- _SUPPLIED TEXT_
Government response to 2016 National Research Infrastructure Roadmap

May 15, 2018

Full text from the Australian Government Department of Education and Training  website May 15, 2018 


The Australian Government is committed to ensuring that Australia maintains its position as an established global leader in world-class research and that Australian researchers continue to have access to cutting edge research infrastructure.

Demonstrating this commitment, as part of the 2018-19 Budget, the Government announced investment of $1.9 billion over 12 years under the National Collaborative Research Infrastructure Strategy to support national research infrastructure (NRI) and secure Australia’s research future.


This investment builds on around $260 million in funding during 2017-18 to support high performance computing and astronomy; and complements the ongoing funding commitment of $150 million per year (indexed) for NCRIS, that the Government announced in the National Innovation and Science Agenda in 2015.

- _TASKS_
1. Rewrite the stretch of the government response from "Government response to" through "Australia’s research future.", swapping "cutting edge" for "state-of-the-art".
2. Continue the government response from the end of its last sentence.
The rows after this point come from a separate source.

- _RECORD EXCERPTS_
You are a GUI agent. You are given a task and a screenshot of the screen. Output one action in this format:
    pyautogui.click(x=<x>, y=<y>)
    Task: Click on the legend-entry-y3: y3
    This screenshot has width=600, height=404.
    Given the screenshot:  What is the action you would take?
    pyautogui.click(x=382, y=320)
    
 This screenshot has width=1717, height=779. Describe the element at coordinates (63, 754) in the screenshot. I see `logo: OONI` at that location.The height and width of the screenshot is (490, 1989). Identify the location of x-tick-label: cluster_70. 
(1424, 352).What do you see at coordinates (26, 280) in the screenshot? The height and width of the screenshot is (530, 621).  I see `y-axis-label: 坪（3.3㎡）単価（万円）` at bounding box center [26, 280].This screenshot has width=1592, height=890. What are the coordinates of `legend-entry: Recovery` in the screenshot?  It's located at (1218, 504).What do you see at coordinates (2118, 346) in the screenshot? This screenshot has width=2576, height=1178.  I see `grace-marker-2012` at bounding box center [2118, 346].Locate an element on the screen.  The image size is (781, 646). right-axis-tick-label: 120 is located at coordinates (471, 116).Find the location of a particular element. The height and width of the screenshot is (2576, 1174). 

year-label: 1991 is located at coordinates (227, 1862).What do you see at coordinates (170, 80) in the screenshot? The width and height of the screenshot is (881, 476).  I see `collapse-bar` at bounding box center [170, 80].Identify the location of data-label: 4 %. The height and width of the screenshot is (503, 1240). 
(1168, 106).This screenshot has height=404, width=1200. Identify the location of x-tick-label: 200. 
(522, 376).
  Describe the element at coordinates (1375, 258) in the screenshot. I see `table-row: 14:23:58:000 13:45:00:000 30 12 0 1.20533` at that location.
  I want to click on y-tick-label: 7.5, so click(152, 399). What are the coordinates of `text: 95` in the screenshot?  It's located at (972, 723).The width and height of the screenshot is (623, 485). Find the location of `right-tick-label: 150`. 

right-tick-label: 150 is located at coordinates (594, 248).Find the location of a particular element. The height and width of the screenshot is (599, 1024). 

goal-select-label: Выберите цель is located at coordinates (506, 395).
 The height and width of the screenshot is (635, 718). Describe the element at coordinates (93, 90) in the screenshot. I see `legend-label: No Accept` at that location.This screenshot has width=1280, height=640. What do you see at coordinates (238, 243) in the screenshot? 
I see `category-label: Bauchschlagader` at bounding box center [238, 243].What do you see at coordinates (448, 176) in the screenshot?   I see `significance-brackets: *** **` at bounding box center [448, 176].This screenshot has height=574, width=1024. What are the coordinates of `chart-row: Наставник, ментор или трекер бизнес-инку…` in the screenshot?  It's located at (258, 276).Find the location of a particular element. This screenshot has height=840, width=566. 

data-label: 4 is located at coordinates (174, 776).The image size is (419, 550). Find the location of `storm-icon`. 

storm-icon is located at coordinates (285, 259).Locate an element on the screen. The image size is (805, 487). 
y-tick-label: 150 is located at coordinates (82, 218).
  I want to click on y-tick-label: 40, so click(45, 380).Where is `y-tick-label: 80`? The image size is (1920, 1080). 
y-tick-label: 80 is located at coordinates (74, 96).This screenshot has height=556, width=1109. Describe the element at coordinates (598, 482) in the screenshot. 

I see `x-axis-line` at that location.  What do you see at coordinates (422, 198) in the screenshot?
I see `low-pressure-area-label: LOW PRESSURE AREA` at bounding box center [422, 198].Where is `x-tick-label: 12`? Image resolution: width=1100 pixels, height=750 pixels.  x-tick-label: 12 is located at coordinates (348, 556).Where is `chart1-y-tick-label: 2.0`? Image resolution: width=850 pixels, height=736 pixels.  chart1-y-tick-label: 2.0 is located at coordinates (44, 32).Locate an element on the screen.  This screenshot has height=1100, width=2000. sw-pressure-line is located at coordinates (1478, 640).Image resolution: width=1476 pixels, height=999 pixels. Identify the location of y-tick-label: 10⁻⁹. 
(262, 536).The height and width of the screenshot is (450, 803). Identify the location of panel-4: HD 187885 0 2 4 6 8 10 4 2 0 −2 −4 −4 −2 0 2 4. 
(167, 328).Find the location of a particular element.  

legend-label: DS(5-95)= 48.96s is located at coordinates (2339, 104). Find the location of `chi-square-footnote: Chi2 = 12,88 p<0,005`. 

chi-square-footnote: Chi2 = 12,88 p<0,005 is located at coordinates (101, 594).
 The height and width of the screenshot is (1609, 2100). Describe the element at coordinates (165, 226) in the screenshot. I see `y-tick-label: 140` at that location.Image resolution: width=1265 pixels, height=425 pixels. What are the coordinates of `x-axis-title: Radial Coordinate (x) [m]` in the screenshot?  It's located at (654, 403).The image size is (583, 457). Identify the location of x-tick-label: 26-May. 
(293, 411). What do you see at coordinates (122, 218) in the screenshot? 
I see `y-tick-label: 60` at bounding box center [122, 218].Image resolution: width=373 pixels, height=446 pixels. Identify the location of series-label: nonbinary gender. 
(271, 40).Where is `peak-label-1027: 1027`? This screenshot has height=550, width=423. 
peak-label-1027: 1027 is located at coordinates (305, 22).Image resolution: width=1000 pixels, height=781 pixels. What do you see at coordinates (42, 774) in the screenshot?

- _ANSWERS_
1.
Government response to 2016 National Research Infrastructure Roadmap

May 15, 2018

Full text from the Australian Government Department of Education and Training  website May 15, 2018 


The Australian Government is committed to ensuring that Australia maintains its position as an established global leader in world-class research and that Australian researchers continue to have access to state-of-the-art research infrastructure.

Demonstrating this commitment, as part of the 2018-19 Budget, the Government announced investment of $1.9 billion over 12 years under the National Collaborative Research Infrastructure Strategy to support national research infrastructure (NRI) and secure Australia’s research future.

2.
The Research Infrastructure Investment Plan (Investment Plan) sets out the Government’s response to the nine key recommendations outlined in the 2016 National Research Infrastructure Roadmap.


The Investment Plan was prepared by the Departments of Education and Training, and Industry, Innovation and Science, in consultation with Innovation and Science Australia and the Commonwealth Science Council, drawing on advice from Commonwealth and state and territory government departments and agencies, NRI facilities and experts including Australia’s Chief Scientist, Dr Alan Finkel AO.


The Government’s investment in NRI will provide Australian researchers with access to critical infrastructure such as new generation cryo-electron microscopy and pre-clinical Magnetic Resonance Imaging, which will support research to improve the health and wellbeing of Australians.  


State-of-the-art genomics infrastructure to support the world’s largest coral genomics sequencing project is also being supported to help researchers trying to understand the genetic makeup of corals and how they might respond to climate change which will help save our Great Barrier Reef.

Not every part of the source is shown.